Ter uma arma apontada para sua cabeça, ser humilhado por bandidos e até presenciar a morte de alguém são situações que causam significativo desgaste emocional e têm impactado a rotina de motoristas e cobradores de ônibus em Curitiba e Região Metropolitana. Diariamente, o sindicato da categoria (Sindimoc) encaminha profissionais para atendimentos com psicólogos e psiquiatras devido à violência de que foram vítimas. E os casos têm se tornado cada vez mais frequente com o aumento dos arrastões, que subiram 50% em relação a 2016, chegando a nove por dia, de acordo com dados da entidade.

Um deles aconteceu no último sábado (22) e deixou a classe em luto ao terminar com a morte do motorista Edmilton José de Melo, 45 anos. “Esquecer o que aconteceu eu nunca mais vou esquecer. Todo dia que eu for trabalhar, não importa a escala que eu fizer, vou me lembrar e ele vai fazer muita falta”, afirmou a cobradora que acompanhava Edmilton na noite do crime.
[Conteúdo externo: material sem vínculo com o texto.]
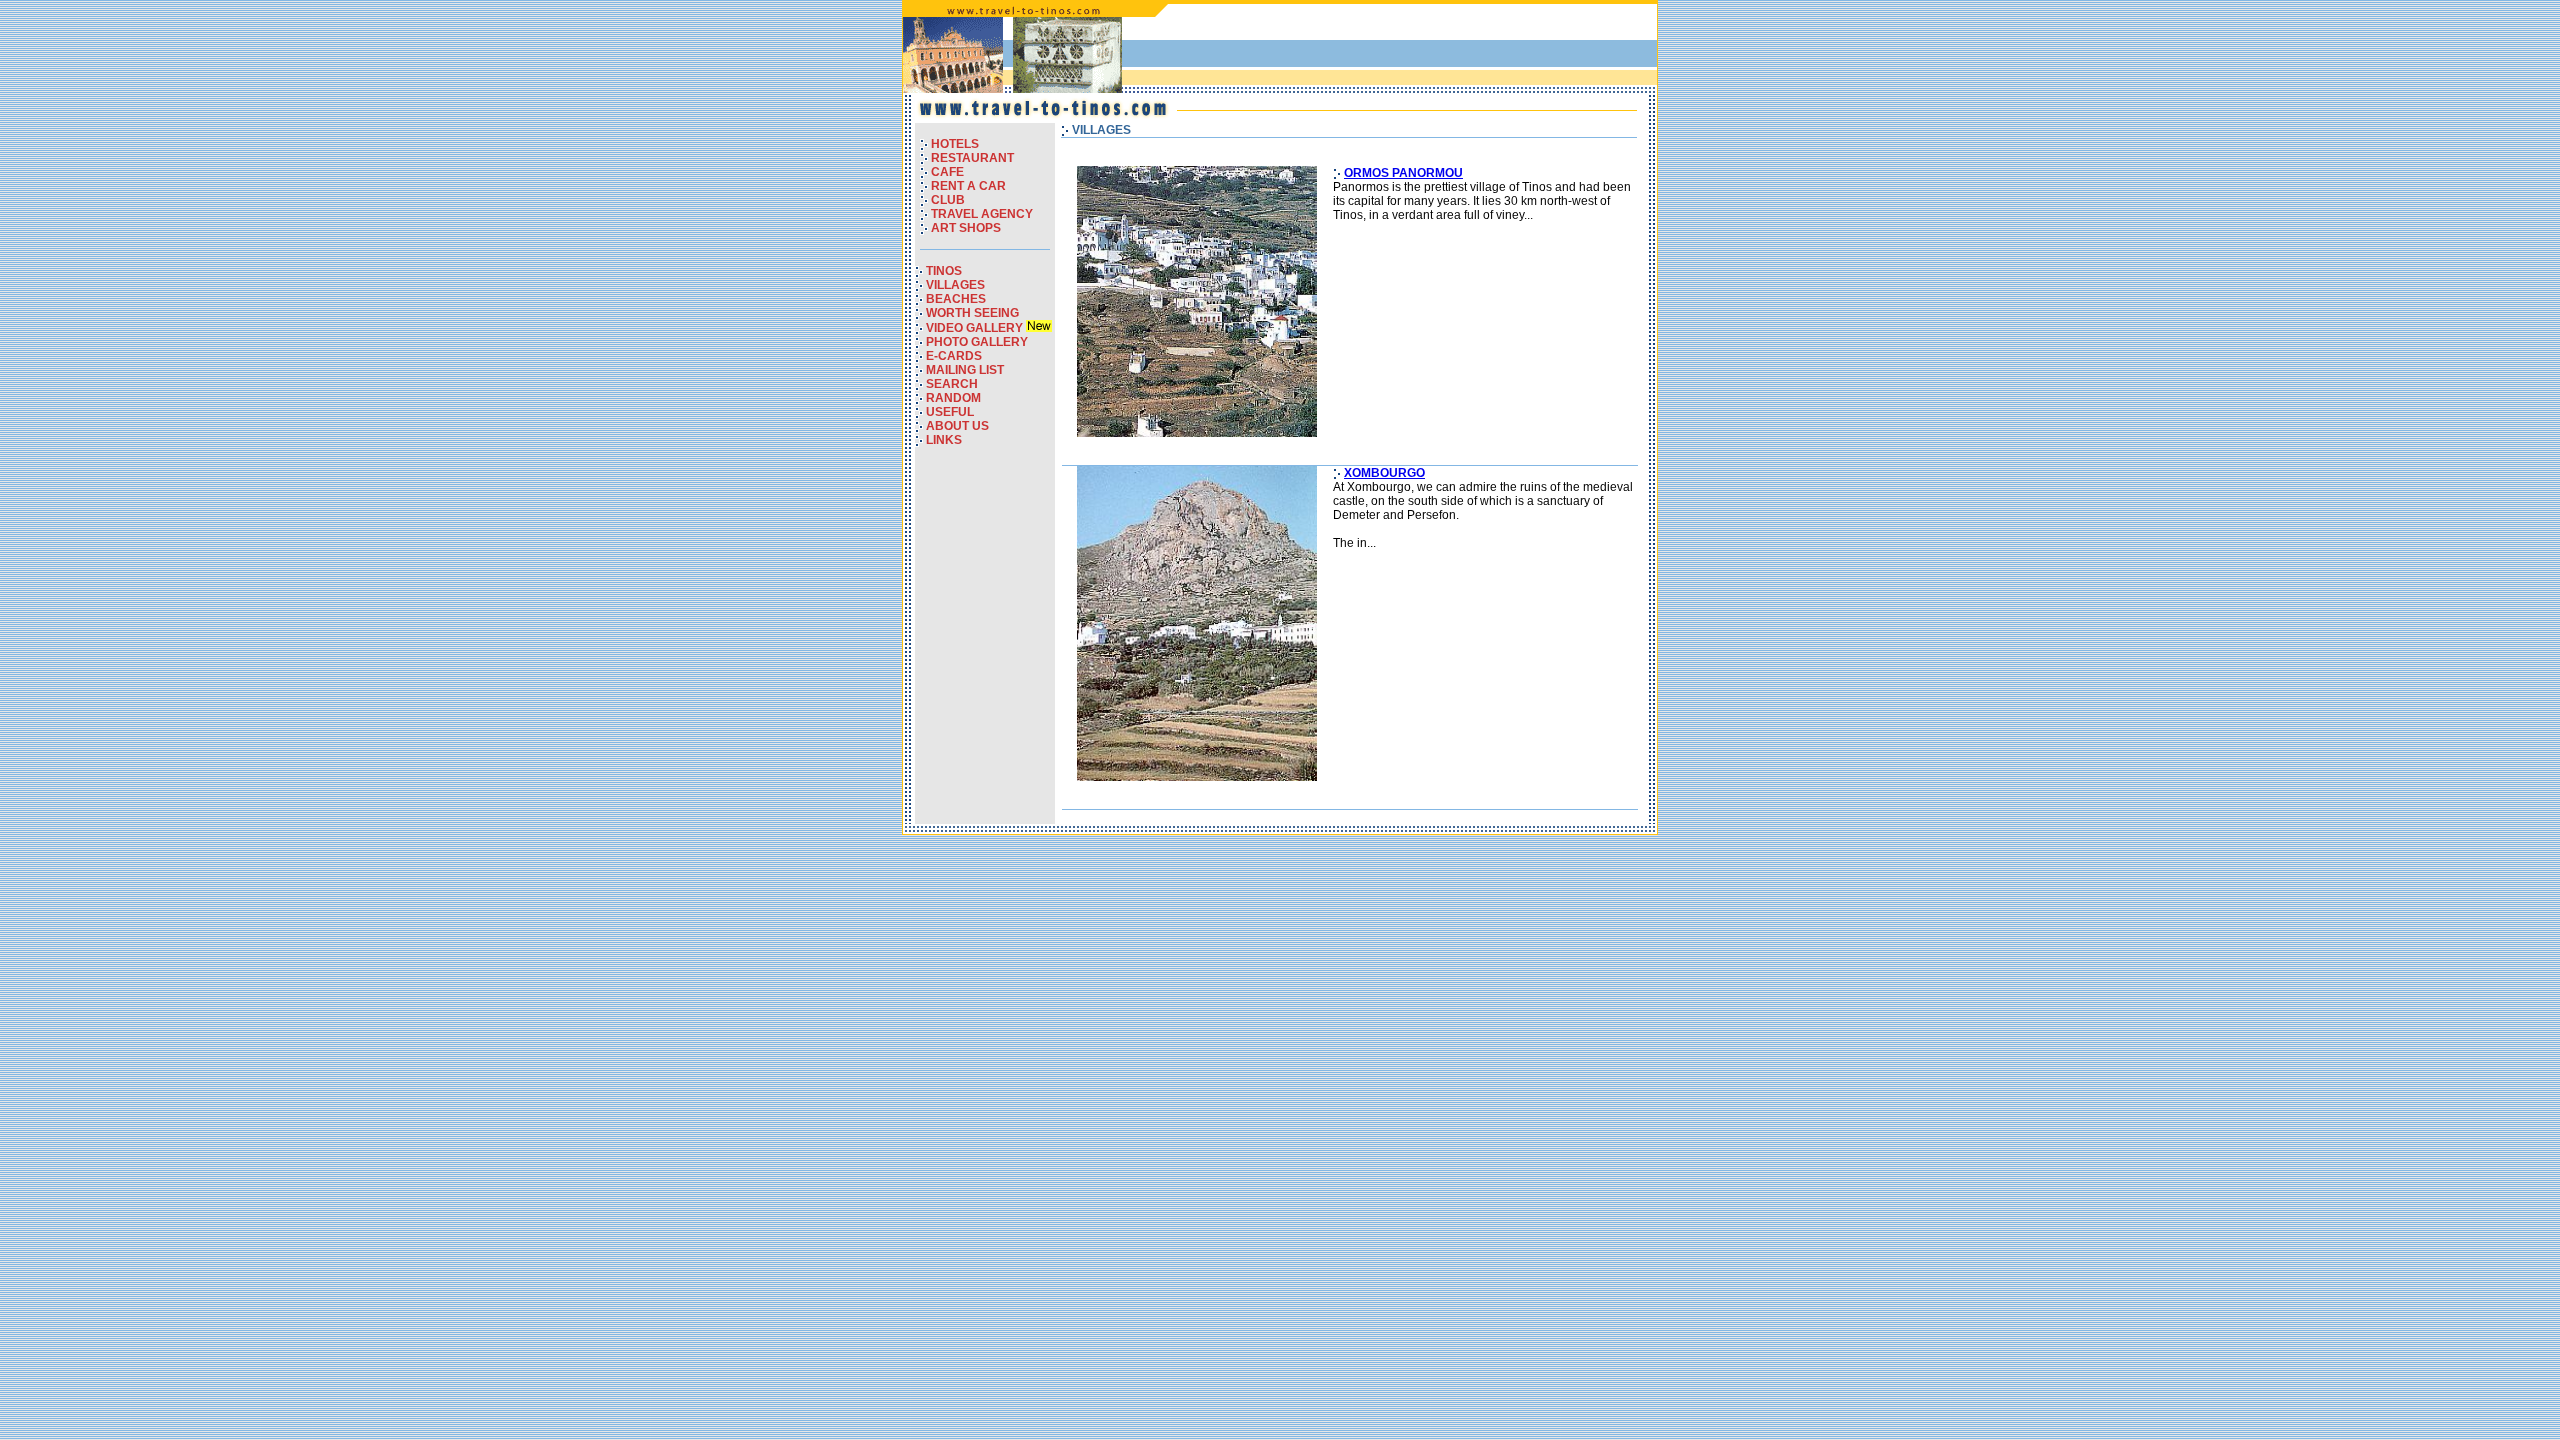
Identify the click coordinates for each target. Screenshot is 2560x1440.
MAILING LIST (965, 370)
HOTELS (955, 144)
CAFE (947, 172)
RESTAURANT (972, 158)
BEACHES (956, 299)
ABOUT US (957, 426)
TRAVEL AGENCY (982, 214)
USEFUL (950, 412)
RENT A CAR (968, 186)
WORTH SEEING (972, 313)
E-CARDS (954, 356)
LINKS (944, 440)
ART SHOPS (966, 228)
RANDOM (953, 398)
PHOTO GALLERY (977, 342)
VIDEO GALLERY (976, 328)
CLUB (948, 200)
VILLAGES (955, 285)
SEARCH (952, 384)
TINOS (944, 271)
A mulher preferiu não se identificar, mas, em meio às lágrimas, afirmou estar lutando para deixar os momentos de terror para trás. “Quero seguir a minha vida, voltar a trabalhar. Quero que achem os responsáveis e que seja feita justiça”. De acordo com a Viação Castelo Branco, a funcionária está muito abalada e foi afastada de suas atividades durante uma semana.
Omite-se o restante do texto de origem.